§ TASK STATEMENT: Once the line containing "Task: Click the legend arrow tip beyond 50" is found in the material below, it and every line after it should be transcribed exactly, with pictures left out and nothing added.

§ MATERIAL TO PROCESS:
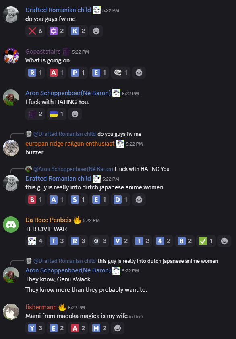Click the fire badge next to Da Rocc Penbeis
Screen dimensions: 236x339
[77, 220]
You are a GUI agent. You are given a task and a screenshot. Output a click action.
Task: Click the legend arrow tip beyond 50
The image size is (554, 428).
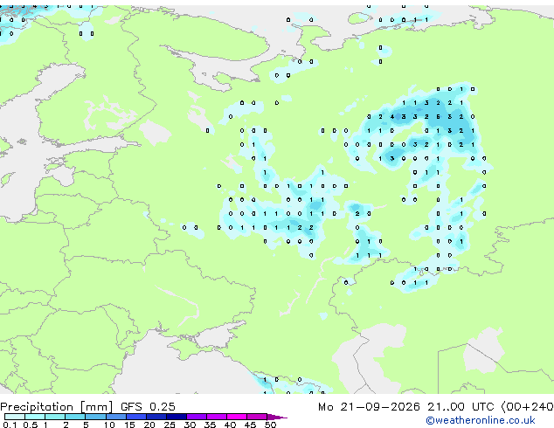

§ WRITTEN SOLUTION:
Task: Click the legend arrow tip beyond 50
The image size is (554, 428).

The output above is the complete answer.